→ **Source data**
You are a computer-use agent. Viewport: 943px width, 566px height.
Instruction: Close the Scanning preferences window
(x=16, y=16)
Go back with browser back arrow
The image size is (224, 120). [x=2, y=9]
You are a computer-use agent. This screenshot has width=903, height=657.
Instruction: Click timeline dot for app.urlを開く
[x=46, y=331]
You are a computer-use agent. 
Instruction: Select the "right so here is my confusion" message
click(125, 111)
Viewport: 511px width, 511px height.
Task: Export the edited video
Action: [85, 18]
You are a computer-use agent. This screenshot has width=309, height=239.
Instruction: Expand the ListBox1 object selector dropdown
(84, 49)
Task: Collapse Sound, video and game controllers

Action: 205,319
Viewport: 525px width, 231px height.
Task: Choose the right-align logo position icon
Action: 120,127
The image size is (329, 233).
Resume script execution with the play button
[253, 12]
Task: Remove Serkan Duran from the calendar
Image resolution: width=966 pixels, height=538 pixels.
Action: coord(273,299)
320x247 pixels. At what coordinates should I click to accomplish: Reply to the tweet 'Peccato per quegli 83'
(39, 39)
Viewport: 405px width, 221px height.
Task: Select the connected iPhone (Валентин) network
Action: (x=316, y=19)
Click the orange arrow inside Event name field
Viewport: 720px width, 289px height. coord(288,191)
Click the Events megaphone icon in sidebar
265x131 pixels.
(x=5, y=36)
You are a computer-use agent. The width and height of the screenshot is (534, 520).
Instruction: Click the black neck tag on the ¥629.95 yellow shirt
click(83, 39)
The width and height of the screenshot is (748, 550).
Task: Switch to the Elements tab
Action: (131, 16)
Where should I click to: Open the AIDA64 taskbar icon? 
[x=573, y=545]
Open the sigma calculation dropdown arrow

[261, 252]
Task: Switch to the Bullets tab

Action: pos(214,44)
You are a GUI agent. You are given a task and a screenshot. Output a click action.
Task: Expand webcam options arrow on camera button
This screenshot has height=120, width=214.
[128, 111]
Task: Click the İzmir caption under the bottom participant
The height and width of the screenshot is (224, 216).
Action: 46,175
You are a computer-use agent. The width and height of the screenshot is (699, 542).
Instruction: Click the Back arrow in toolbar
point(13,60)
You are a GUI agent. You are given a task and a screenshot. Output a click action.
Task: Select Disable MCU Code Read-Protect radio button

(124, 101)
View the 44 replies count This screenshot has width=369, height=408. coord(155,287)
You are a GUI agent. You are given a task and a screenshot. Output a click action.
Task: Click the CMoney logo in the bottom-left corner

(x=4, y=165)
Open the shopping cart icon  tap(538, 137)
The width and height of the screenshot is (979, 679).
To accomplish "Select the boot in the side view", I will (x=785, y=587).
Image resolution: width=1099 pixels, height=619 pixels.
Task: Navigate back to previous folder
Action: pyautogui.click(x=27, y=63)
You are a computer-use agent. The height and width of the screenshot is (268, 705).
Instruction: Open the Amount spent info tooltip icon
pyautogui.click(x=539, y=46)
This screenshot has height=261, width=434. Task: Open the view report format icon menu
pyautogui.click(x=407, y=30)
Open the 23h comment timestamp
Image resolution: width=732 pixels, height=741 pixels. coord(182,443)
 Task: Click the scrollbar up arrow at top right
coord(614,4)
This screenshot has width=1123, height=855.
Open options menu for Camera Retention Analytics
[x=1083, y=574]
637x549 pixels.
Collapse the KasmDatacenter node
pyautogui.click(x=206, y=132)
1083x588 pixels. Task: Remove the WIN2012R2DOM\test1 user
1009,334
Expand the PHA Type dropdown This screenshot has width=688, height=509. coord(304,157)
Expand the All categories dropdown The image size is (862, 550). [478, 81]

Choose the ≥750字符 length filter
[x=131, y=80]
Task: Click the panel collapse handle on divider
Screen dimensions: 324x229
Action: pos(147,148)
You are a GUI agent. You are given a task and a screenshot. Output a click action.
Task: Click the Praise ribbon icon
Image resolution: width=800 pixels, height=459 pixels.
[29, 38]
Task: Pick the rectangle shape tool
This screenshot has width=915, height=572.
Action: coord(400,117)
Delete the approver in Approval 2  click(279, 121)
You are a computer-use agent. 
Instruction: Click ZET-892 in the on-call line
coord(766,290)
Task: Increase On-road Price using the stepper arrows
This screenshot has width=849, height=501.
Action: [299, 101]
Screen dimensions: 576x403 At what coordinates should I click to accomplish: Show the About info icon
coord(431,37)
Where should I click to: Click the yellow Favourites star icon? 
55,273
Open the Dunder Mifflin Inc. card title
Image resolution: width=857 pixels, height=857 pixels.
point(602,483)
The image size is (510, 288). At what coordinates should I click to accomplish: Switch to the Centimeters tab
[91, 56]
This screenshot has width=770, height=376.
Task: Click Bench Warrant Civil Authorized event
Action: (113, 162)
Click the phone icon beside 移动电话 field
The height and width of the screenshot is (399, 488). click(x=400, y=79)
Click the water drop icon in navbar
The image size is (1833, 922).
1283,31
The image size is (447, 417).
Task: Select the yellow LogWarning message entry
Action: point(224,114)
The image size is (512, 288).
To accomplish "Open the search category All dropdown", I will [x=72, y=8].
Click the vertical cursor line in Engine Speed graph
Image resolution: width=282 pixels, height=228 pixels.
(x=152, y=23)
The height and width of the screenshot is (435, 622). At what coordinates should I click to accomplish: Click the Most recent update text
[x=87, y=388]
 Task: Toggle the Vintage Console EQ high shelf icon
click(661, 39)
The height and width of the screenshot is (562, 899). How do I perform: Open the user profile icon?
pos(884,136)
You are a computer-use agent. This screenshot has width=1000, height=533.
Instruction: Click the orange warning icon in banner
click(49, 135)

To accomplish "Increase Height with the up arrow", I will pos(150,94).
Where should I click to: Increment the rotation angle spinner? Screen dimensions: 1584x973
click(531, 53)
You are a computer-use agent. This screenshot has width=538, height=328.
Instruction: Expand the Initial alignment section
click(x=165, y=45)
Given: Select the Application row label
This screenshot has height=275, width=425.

→ **Exercise details**
Scan the records above and show every line in which the word "Increase" occurs.

→ **The completed task**
Task: Increase On-road Price using the stepper arrows
To accomplish "Increase Height with the up arrow", I will pos(150,94).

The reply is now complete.